7º. En virtud de que la inmensa mayoría de los pueblos y ciudadanos mexicanos no són mas dueños que del terreno que pisan sin poder mejorar en nada su condición social ni poder dedicarse a la industria o a la agricultura, por estar monopolizadas en unas cuantas manos, las tierras, montes y aguas; por esta causa, se expropiarán previa indemnización, de la tercera parte de esos monopolios, a los poderosos propietarios de ellos a fin de que los pueblos y ciudadanos de México obtengan ejidos, colonias, fundos legales para pueblos o campos de sembradura o de labor y se mejore en todo y para todo la falta de prosperidad y bienestar de los mexicanos.

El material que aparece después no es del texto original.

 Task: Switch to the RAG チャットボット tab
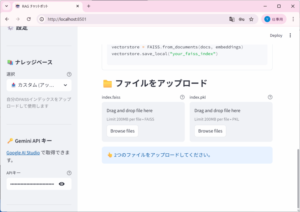[x=44, y=6]
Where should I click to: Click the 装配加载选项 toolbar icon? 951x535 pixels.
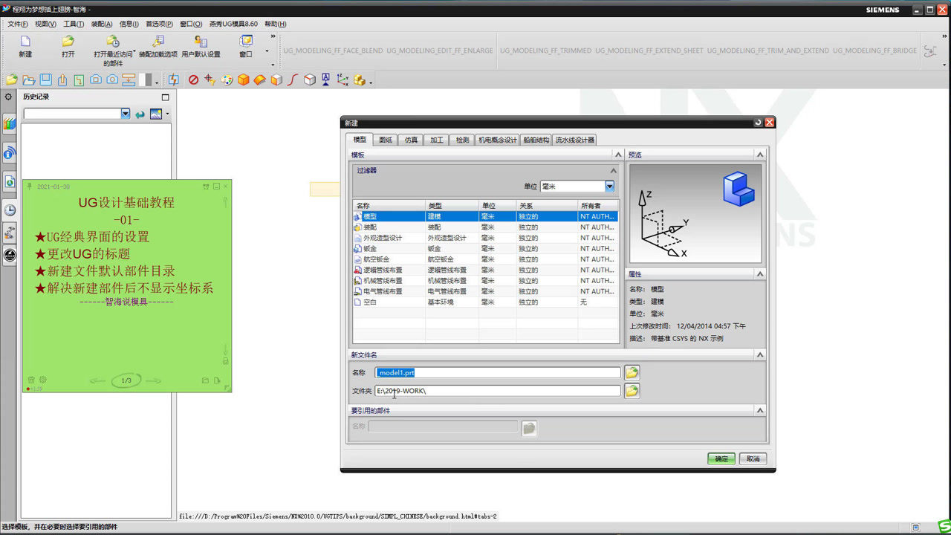pyautogui.click(x=158, y=43)
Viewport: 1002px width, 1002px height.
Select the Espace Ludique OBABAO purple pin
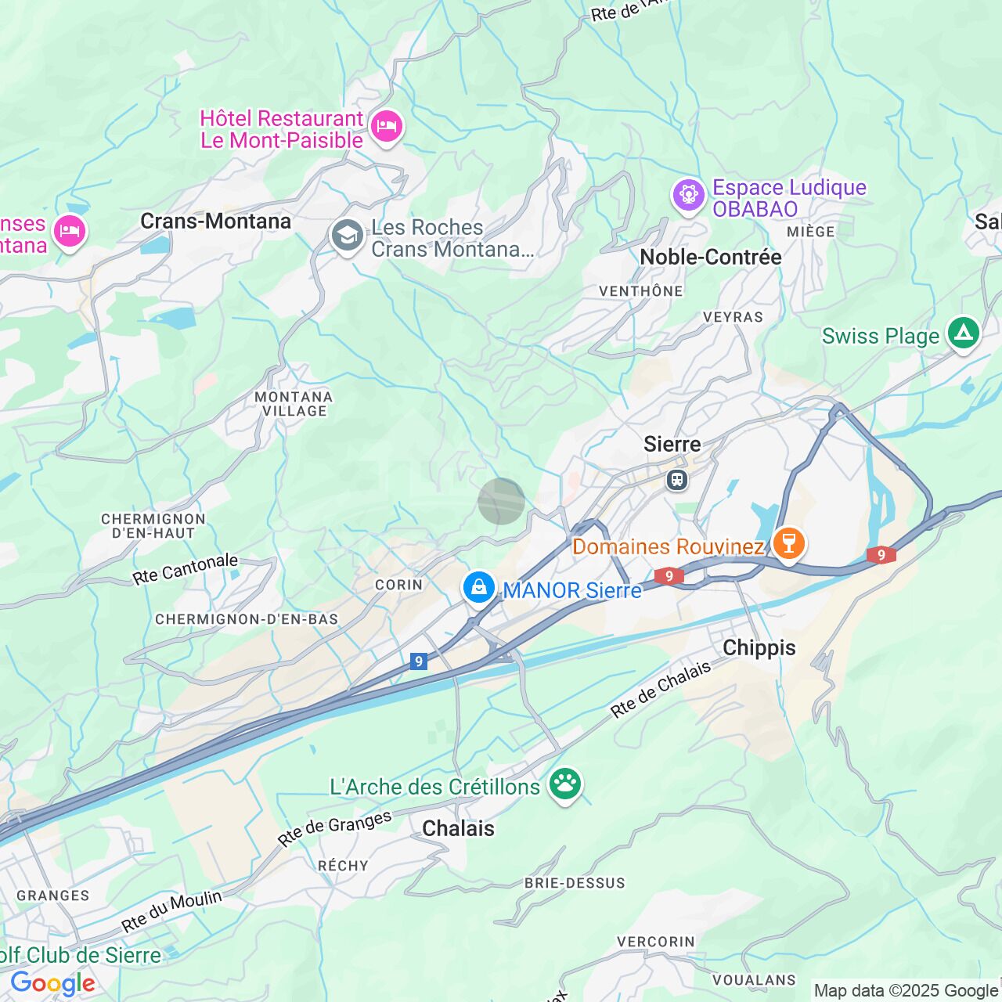point(689,194)
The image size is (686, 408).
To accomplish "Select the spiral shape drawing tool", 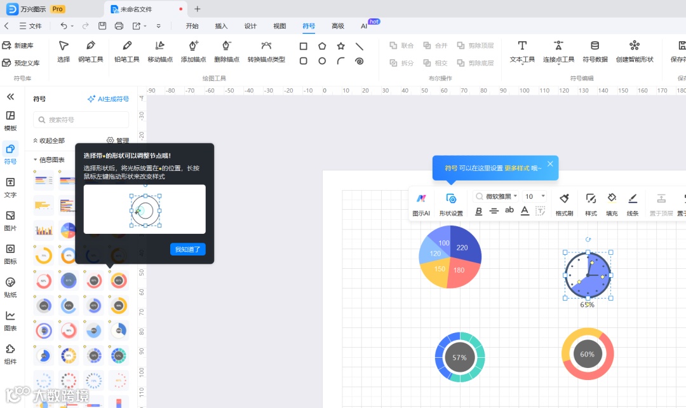I will click(359, 61).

8º. Los hacendados, científicos o caciques que se opongan directa o indirectamente al presente Plan, se nacionalizarán sus bienes y las dos terceras partes que a ellos correspondan, se destinarán para indemnizaciones de guerra, pensiones de viudas y huérfanos de las víctimas que sucumban en las luchas del presente Plan.

9º. Para ejecutar los procedimientos respecto a los bienes antes mencionados, se aplicarán las leyes de desamortización y nacionalización, según convenga; pues de norma y ejemplo pueden servir las puestas en vigor por el inmortal Juárez a los bienes eclesiásticos, que escarmentaron a los déspotas y conservadores que en todo tiempo han querido imponernos el yugo ignominioso de la opresión y el retroceso.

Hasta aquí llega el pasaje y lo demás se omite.